**TASK DESCRIPTION**
Write out the entries exactly, leaving out every picture.

**DATASET RECORDS**
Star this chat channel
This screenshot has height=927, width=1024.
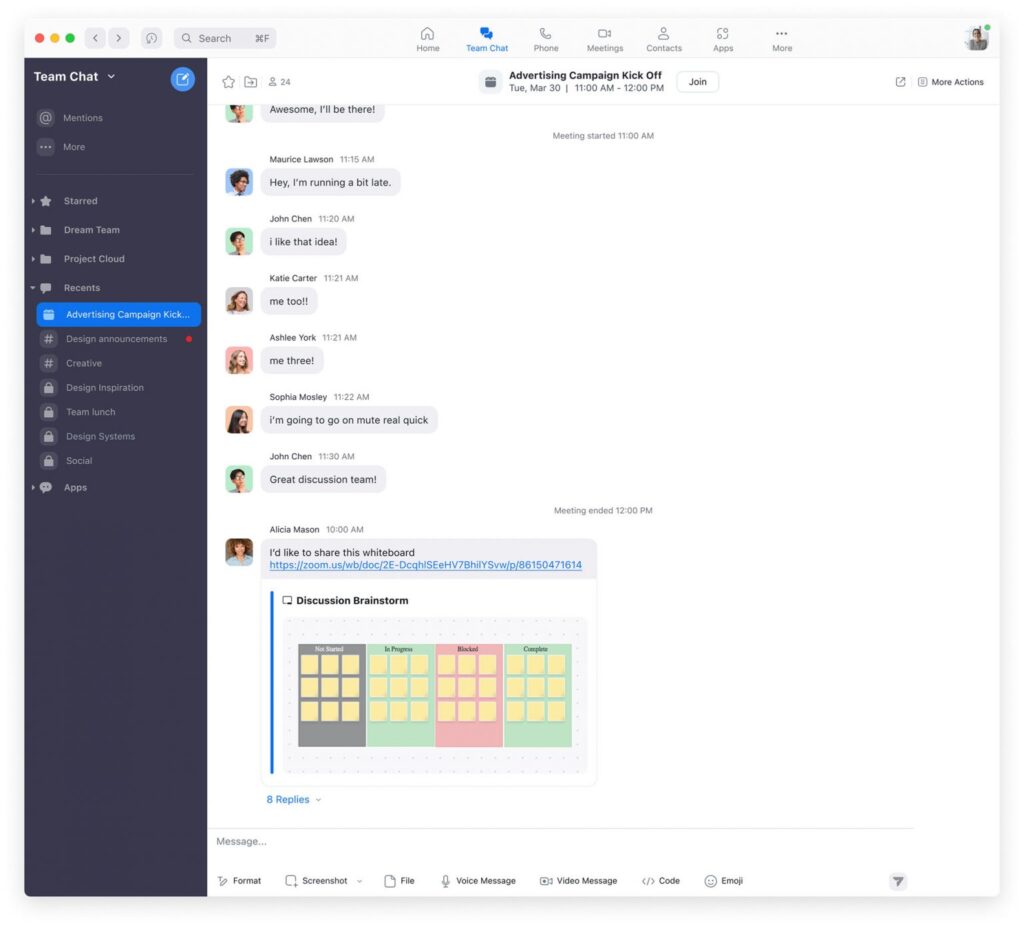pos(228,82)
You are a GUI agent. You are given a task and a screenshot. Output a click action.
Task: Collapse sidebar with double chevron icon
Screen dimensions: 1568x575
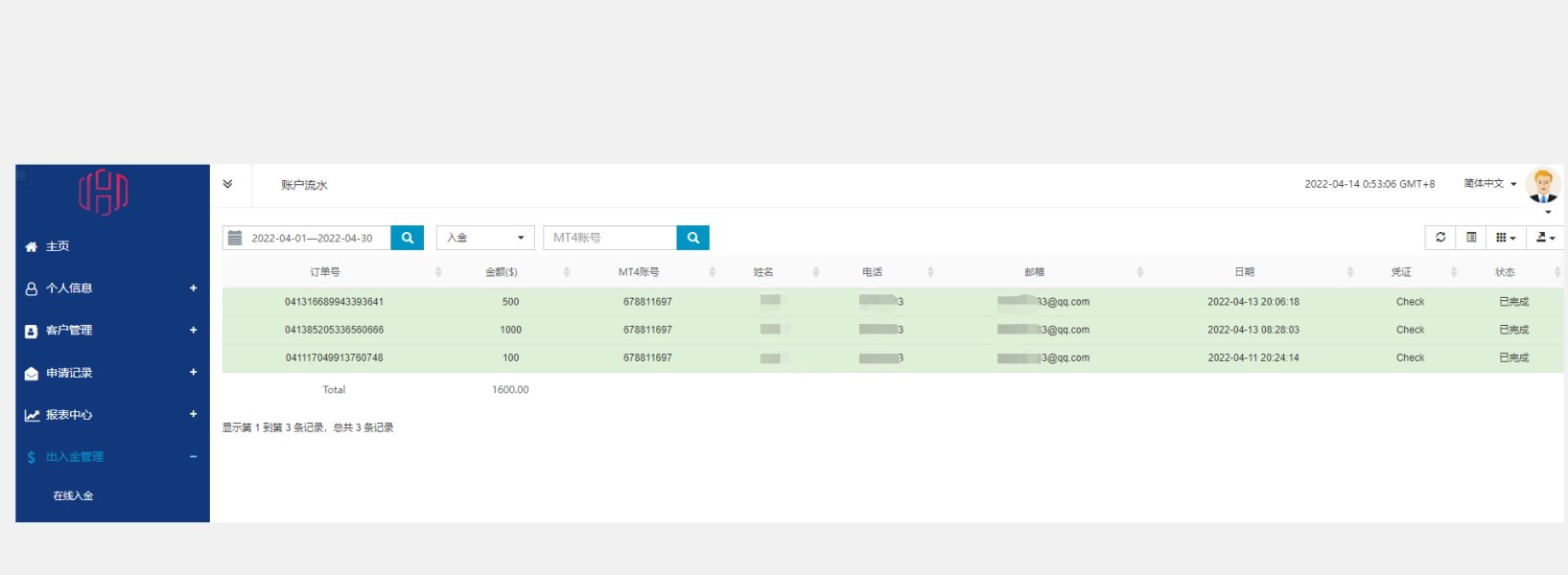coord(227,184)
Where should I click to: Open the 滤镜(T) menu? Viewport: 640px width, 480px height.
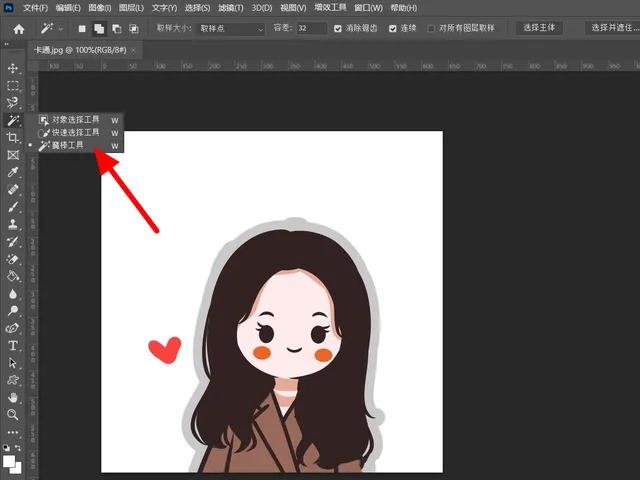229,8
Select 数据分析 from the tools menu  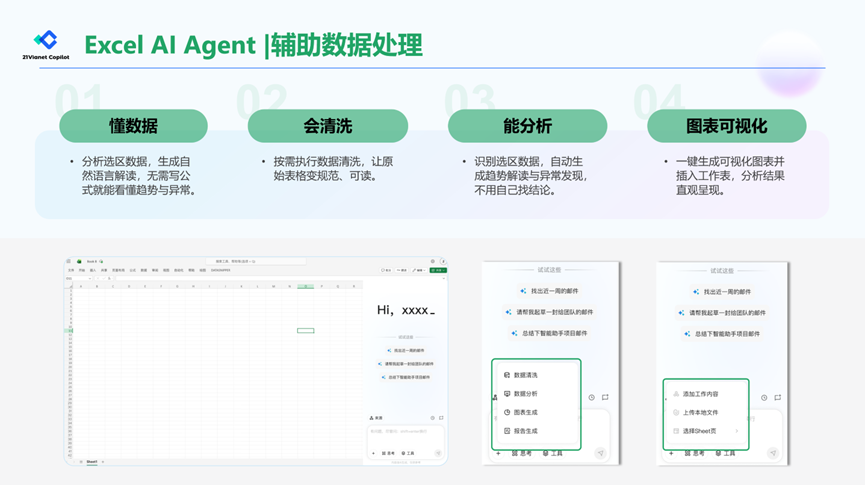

**RESULT FOR THIS TASK**
Star this chat channel
This screenshot has height=927, width=1024.
pos(228,82)
You are a GUI agent. You are given a task and a screenshot. Output a click action.
Task: Collapse sidebar with double chevron icon
Screen dimensions: 1568x575
coord(227,184)
Where should I click to: Open the 滤镜(T) menu? Viewport: 640px width, 480px height.
229,8
Select 数据分析 from the tools menu  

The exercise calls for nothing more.